A ‘DollHouse’ that alters our vision

Stage Review

Mabou Mines holds mirror up to Ibsen

November 04, 2011|By Don Aucoin, Globe Staff
  • Kristopher Medina as Torvald and Maude Mitchell as Nora in Mabou Mines DollHouse, at the Cutler Majestic Theatre.
Kristopher Medina as Torvald and Maude Mitchell as Nora in Mabou Mines DollHouse,… (stefano ruffo )

MABOU MINES DOLLHOUSE

Conceived and directed by: Lee Breuer,

adapted from Henrik Ibsen”s “A Doll”s House”” by Breuer and Maude Mitchell.

Original music and collage of Edvard Grieg”s piano works assembled by Eve Beglarian.

Sets, Narelle Sissons. Lights, Mary Louise Geiger. Costumes, Meganne George. Sound, Edward Cosla. Puppetry, Jane Catherine Shaw. Choreography, Eamonn Farrell. Additional choreography, Erik Liberman.

Production by Mabou Mines. Presented by ArtsEmerson.

At: Cutler Majestic Theatre, Boston,

through Sunday. Tickets: $25-$89. 617-824-8400, www.artsemerson.org

There are few things more exhilarating than the work of a theatrical imagination operating at full throttle.

That’s what is on display in “Mabou Mines DollHouse,’’ and that’s why you might briefly have the sensation of floating, rather than merely walking, as you leave the Cutler Majestic Theatre, where “DollHouse’’ is playing through Sunday.

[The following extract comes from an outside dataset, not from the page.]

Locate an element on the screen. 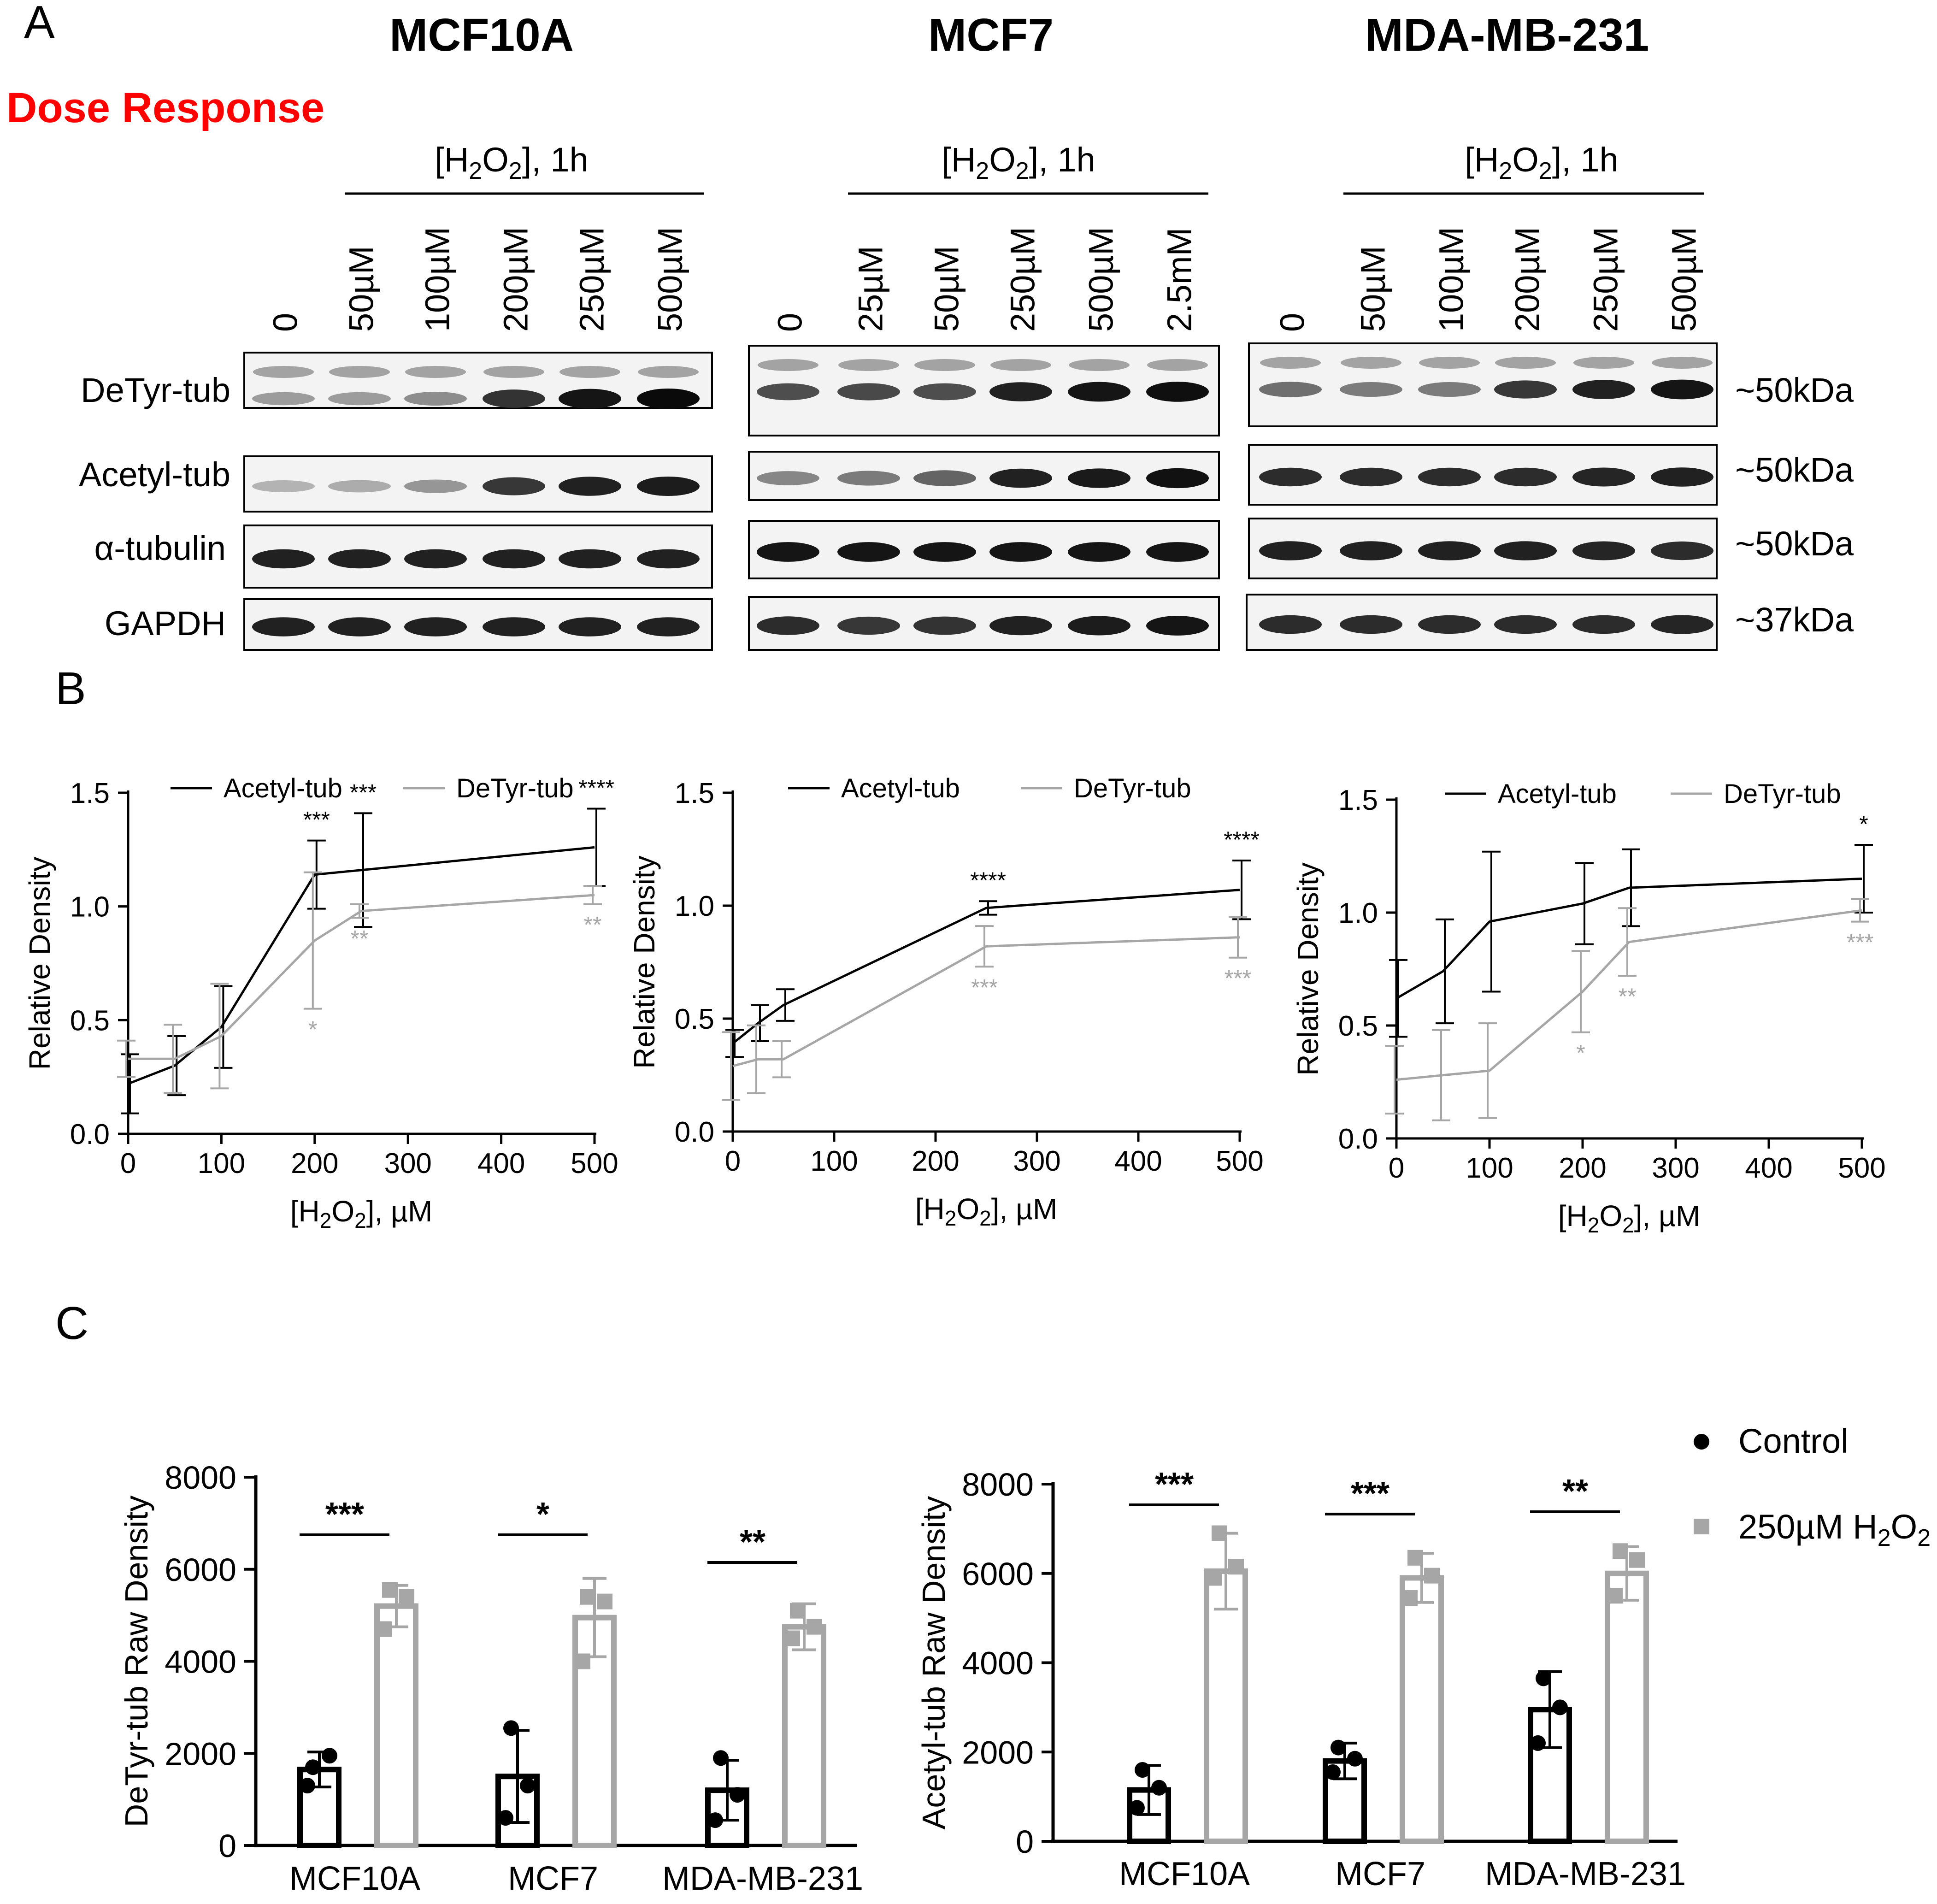  x-axis-label: [H2O2], µM is located at coordinates (1629, 1218).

Directed by Lee Breuer and starring the astounding Maude Mitchell as Nora, “DollHouse’’ conjures an otherworldly aura by taking one of the most familiar settings in all of dramatic literature - the outwardly cozy but deeply troubled Helmer household of Henrik Ibsen’s “A Doll’s House’’ - and transforming it into an actual dollhouse, complete with tiny chairs, a rocking horse, a pint-size Christmas tree, and a doll clad in a blue dress identical to Nora’s, with blond tresses like hers.

The male characters in this production by Mabou Mines, the legendary experimental theater troupe, are played by little people, including the excellent Kristopher Medina as Torvald, Nora’s pompous and overweening husband. The entire cast performs with exaggerated, stylized gestures, like actors in a silent movie, even as they speak an abbreviated, fragmentary version of Ibsen’s dialogue. (As in the silent-film era, there is piano accompaniment throughout, by Susan Tang, who plays pieces by Grieg from her perch at the front of the stage and who amusingly interjects herself into the action at one point.)

A spectral figure on stilts (played by Jessica Weinstein with uncanny agility) materializes in a phantasmagorical dream sequence. The climactic showdown between Nora and Torvald is enacted as an operatic duet, performed in front of an audience of nodding puppets who are arranged like the C-list celebrities on the old “Hollywood Squares’’ set. Oh, and there’s a doozy of a surprise at the end that adds an intriguing final twist to the gender dynamics we’ve been watching play out all evening.

All in all, what transpires inside and beyond this particular dollhouse makes it hard to ever look at Ibsen’s drama in quite the same way again.